* [Required work]
Show, from the records below, all lines that contain the word "GASTRONÓMICA".

* [Given records]
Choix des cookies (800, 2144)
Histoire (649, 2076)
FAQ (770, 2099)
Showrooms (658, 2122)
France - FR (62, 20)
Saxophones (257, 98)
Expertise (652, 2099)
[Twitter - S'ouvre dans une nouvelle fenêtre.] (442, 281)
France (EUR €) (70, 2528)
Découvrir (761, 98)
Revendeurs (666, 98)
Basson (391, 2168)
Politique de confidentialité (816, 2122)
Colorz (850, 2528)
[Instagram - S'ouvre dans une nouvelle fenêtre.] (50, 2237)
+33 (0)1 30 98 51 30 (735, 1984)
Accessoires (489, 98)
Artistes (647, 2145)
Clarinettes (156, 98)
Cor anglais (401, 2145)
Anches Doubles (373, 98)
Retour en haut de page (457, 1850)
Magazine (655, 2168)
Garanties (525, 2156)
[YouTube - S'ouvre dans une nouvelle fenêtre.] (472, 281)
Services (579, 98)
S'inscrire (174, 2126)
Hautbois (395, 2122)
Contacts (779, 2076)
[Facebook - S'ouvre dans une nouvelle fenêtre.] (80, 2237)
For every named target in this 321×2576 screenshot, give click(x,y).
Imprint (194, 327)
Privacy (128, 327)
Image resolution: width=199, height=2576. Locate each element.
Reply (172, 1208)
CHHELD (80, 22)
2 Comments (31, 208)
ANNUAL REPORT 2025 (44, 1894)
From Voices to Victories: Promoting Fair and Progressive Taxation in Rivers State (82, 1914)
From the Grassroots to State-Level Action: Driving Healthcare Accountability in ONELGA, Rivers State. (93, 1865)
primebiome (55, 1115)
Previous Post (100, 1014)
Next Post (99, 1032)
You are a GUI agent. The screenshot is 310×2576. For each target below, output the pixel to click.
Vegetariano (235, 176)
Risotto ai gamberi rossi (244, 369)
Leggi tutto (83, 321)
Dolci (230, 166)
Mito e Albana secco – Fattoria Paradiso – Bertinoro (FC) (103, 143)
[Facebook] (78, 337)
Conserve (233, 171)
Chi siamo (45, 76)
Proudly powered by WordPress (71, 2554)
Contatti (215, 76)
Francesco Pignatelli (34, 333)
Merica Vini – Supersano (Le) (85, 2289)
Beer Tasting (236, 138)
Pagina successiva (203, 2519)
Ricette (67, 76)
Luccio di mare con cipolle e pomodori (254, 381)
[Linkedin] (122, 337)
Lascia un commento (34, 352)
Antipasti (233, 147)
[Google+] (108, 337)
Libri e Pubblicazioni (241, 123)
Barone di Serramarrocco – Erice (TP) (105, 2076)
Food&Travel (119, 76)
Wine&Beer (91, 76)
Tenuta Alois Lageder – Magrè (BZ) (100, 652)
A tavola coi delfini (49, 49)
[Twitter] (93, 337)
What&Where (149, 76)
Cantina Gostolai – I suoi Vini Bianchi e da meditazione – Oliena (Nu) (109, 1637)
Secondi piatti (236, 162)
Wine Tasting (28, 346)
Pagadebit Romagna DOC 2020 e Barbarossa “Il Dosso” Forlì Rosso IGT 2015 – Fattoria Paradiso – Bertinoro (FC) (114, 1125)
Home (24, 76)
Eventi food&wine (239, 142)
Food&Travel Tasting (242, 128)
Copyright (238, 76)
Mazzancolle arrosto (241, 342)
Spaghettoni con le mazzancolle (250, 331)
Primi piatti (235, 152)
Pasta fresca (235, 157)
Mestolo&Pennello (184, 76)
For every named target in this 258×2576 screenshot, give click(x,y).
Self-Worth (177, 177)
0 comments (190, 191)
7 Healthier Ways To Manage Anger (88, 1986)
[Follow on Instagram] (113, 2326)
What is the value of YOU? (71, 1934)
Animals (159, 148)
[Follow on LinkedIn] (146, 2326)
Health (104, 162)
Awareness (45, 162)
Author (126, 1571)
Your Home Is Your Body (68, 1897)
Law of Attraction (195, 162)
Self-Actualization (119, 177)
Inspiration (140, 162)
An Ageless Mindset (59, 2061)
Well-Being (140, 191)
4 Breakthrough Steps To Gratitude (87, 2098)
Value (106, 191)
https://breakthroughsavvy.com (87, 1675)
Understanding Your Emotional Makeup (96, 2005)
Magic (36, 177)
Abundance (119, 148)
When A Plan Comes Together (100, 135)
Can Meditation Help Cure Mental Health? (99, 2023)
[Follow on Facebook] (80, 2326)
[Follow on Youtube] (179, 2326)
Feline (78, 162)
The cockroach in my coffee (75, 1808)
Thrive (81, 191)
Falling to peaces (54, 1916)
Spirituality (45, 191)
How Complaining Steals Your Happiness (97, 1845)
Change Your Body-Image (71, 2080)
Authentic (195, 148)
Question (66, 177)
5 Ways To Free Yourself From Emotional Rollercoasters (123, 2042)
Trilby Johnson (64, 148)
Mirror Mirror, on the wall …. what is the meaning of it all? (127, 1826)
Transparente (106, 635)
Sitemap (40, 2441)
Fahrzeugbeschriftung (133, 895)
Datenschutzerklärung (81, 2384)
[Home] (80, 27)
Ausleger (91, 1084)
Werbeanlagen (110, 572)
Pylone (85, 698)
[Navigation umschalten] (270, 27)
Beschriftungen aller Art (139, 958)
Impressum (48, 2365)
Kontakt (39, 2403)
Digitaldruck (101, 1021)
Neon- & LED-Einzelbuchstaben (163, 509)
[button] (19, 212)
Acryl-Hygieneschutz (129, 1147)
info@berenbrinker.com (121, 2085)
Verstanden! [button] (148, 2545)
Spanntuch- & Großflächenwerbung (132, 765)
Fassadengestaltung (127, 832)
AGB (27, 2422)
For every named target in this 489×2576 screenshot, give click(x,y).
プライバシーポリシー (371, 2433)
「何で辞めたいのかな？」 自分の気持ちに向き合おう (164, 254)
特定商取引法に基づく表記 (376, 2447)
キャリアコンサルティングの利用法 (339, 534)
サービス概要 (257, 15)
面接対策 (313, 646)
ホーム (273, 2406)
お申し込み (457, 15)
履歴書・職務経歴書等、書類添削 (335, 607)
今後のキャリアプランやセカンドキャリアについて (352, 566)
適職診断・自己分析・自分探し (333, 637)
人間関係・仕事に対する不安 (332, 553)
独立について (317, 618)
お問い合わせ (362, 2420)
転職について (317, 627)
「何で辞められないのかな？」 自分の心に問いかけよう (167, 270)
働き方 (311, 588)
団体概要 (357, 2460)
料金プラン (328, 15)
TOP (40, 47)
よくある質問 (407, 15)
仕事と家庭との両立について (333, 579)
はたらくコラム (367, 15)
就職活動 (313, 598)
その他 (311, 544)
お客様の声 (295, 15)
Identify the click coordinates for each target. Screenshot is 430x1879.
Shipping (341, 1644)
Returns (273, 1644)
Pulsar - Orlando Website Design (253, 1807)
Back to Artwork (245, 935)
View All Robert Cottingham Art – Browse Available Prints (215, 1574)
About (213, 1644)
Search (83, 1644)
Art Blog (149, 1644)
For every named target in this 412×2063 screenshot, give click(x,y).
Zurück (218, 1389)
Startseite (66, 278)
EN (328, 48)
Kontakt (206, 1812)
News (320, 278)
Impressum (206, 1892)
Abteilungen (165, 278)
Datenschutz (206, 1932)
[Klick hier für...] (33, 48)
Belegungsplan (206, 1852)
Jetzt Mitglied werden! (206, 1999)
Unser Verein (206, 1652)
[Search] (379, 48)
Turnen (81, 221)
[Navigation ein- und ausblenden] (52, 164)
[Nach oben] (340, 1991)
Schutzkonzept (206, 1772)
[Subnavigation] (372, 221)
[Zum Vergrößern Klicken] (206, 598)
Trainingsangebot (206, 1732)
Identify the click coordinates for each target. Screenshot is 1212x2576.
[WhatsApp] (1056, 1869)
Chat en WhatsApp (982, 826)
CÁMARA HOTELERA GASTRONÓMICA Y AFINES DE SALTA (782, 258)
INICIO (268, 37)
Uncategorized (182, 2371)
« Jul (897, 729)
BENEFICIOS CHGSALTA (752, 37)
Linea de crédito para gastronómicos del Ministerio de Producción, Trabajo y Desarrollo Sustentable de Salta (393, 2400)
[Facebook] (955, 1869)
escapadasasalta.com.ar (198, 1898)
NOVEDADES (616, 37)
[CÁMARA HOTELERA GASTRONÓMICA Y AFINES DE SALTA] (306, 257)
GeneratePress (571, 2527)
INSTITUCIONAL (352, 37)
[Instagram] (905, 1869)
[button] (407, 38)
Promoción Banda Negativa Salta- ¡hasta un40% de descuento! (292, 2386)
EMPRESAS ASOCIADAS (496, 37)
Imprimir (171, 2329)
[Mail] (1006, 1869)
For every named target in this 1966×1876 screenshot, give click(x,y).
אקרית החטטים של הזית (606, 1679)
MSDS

* [Result for this task]
CÁMARA HOTELERA GASTRONÓMICA Y AFINES DE SALTA (782, 258)
[CÁMARA HOTELERA GASTRONÓMICA Y AFINES DE SALTA] (306, 257)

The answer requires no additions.